Overall, the global distribution of the virtual stains were similar to the real stains. The virtual stains were able to satisfactorily reproduce key morphological features and protein biomarker expressions at tissue and cell levels. Importantly, the identification of key immune phenotypes such as PD-L1 positive, PD-L1 negative, immune inflamed, immune excluded, and immune desert tumors was attainable with the virtual stains [12]. The virtual stains for morphological or cell type biomarkers such as DAPI, PanCK, and CD3 were of higher quality and accuracy than highly dynamic cell state biomarkers such as PD-L1. For CD8, while the overall spatial distribution and relative density of positive cells were moderately accurate at the tissue level, the positive expression at cell level was not as accurate.

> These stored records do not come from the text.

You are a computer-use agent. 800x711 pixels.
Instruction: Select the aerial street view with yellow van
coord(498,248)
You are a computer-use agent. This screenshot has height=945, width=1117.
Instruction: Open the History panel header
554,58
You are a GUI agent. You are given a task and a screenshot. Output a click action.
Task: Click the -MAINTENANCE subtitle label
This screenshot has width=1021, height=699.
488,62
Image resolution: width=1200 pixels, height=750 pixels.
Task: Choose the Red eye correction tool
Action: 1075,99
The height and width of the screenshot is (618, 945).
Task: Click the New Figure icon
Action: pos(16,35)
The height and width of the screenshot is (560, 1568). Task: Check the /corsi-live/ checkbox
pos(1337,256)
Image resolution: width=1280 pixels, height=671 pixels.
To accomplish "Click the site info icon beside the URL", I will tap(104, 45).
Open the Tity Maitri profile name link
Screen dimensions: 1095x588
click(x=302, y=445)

Upon further inspection, high amounts of background and non-specific fluorescence were observed in many of the CD8 real stains, which adds label noise during the model training procedure, resulting in poorer performance. More details are available in **Supplementary Material 4**.

#### Quantitative Analysis

**Tables 3** and **4** show the Pearson’s correlations between the measurements on real and virtual stains obtained from the cell segmentation-based analysis in Visiopharm software for the single expression and colocalization analysis, respectively. Blank entries indicate measurements that were not relevant for the stain as described in **Materials and Methods**. The average absolute differences and scatterplots of the measurements on real and virtual stains are available in **Supplementary Material 4**.

View this table:
[Table 3:](http://medrxiv.org/content/early/2024/06/13/2024.06.12.24308841/T3)

Table 3: 
Pearson’s correlation (95% CI) between measurements on real and virtual stains obtained from the cell segmentation-based analysis in Visiopharm software for PanCK, DAPI, PD-L1, CD3, and CD8 on testing slides. Analysis was performed according to three different definitions of the region of interest.

View this table:
[Table 4:](http://medrxiv.org/content/early/2024/06/13/2024.06.12.24308841/T4)

Table 4: 
Pearson’s correlation (95% CI) between measurements on real and virtual stains obtained from the colocalization analysis in Visiopharm software for CD3 and CD8, and CD3 and PD-L1, on testing slides. Analysis was performed according to three different definitions of the region of interest.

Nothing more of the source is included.